NATALIA ROBA
La crisis, la falta de empleo y el éxodo hacia otros países, contribuyeron a provocar un aumento en el incumplimiento de las pensiones alimenticias por parte de los padres. Como consecuencia son los abuelos los que deben hacerse cargo de cumplir con esa asistencia.
Según coincidieron en señalar a El País el director de la Defensoría de Oficio de Menores y Familia, Raúl Antúnez, y jueces de Familia las pensiones denominadas "subsidiarias" van en aumento.
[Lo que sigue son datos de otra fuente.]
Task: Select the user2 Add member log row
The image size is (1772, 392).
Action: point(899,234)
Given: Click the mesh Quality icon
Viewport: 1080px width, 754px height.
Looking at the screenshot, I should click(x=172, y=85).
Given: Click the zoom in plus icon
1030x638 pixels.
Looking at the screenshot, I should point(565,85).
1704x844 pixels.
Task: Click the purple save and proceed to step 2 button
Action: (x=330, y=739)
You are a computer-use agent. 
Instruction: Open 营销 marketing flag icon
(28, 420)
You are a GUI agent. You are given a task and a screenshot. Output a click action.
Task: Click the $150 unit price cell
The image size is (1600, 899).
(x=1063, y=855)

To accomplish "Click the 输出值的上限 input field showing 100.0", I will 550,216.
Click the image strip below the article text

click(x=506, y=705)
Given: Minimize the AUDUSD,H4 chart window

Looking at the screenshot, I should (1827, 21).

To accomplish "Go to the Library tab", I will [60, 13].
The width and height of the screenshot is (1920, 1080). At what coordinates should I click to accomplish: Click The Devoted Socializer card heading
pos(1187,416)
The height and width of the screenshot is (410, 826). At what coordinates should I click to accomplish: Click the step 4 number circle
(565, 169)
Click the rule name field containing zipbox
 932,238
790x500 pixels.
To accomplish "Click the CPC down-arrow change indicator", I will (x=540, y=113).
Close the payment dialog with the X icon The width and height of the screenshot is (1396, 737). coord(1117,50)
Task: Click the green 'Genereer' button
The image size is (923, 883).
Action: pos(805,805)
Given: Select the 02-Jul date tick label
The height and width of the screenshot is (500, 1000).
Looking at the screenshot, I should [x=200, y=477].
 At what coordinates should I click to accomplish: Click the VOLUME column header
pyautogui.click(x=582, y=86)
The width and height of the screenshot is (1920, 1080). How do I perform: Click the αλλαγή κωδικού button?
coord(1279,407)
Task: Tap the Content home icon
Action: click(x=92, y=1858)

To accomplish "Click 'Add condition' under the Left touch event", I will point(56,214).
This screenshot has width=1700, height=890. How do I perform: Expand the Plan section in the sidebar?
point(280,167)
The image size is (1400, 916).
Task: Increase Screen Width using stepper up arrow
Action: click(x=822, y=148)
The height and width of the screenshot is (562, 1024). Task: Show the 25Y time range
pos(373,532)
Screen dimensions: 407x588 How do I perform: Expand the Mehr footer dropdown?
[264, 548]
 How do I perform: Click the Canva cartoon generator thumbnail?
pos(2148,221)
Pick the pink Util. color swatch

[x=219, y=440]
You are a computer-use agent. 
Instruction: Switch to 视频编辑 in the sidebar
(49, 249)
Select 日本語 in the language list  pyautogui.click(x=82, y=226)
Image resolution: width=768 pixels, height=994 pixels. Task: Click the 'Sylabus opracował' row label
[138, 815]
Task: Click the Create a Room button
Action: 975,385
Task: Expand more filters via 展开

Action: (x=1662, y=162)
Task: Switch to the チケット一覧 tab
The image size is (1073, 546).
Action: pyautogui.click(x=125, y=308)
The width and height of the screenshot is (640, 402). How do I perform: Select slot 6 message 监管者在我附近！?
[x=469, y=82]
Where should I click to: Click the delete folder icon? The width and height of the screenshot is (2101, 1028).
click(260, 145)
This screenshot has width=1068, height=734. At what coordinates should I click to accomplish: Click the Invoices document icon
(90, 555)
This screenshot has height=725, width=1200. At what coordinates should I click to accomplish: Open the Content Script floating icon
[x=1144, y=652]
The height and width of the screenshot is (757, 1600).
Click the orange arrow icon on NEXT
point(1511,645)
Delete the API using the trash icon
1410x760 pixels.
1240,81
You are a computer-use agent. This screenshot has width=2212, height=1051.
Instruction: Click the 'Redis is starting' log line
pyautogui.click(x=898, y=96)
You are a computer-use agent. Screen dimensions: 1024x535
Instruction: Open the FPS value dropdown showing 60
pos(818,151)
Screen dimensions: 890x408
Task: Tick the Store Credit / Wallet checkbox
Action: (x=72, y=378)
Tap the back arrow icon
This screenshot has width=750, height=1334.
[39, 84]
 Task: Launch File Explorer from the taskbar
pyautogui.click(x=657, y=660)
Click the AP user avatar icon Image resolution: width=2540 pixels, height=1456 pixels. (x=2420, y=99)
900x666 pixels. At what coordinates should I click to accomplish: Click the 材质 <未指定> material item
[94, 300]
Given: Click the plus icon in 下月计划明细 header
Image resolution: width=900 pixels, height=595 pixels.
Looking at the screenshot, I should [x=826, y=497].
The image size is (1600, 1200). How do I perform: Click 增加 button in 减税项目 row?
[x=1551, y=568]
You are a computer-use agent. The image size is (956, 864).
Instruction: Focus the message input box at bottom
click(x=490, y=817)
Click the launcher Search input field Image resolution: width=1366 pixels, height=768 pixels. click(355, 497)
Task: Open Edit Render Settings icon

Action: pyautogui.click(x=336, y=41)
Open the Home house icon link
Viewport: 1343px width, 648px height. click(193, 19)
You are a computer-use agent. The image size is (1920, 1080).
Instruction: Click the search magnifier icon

Según datos de la Oficina de Recepción y Distribución de Asuntos del Poder Judicial en el 2002 ingresaron 2.249 juicios por alimentos (8,6 por día, contando los días hábiles en que se aceptan las demandas). En el 2003 ingresaron 2.098 (8 por día) y en lo que va del 2004 se han iniciado 523.
Aunque en el Poder Judicial no hay datos sobre cuántas de esas demandas recaen en los abuelos, las fuentes consultadas aseguraron que el incumplimiento de los padres ha crecido, y que ello obliga a recurrir a los abuelos.
El Código Civil determina que ante el defecto o la improponibilidad de los padres, los abuelos deben responder por los padres. La jurisprudencia así procede. "Primero hay que dirigirse contra el obligado principal que es el padre pero ante la imposibilidad de que este responda hay que proceder contra los abuelos", afirmó Antúnez.
Una jueza de familia —que pidió no ser identificada— explicó que aunque no tiene estadísticas, el sentido común demuestra que los padres están incumpliendo más.
"No tienen trabajo, viven de changas o se han ido al exterior, mientras que los abuelos en cambio suelen quedarse. Por tanto se termina reclamando contra los ascendentes", afirmó.
Como consecuencia mientras la madre reclama un mayor aporte del padre, el padre pide que se le rebaje la partida o que se cese. La reacción se da en cadena: el padre pide una reducción de la pensión, pide su cese, incumple y la suerte recae en los abuelos.
PROBLEMAS. La jueza explicó que en la mayoría de los casos que pasan por su sede se trata de "situaciones críticas". De cada diez casos, nueve son asistidos por defensores de Oficio (servicio gratuito de abogados que presta el Poder Judicial a quienes no pueden contratar un letrado), y uno sólo viene asistido por un abogado particular. Ello demuestra los problemas que se pueden generar para cobrar la pensión.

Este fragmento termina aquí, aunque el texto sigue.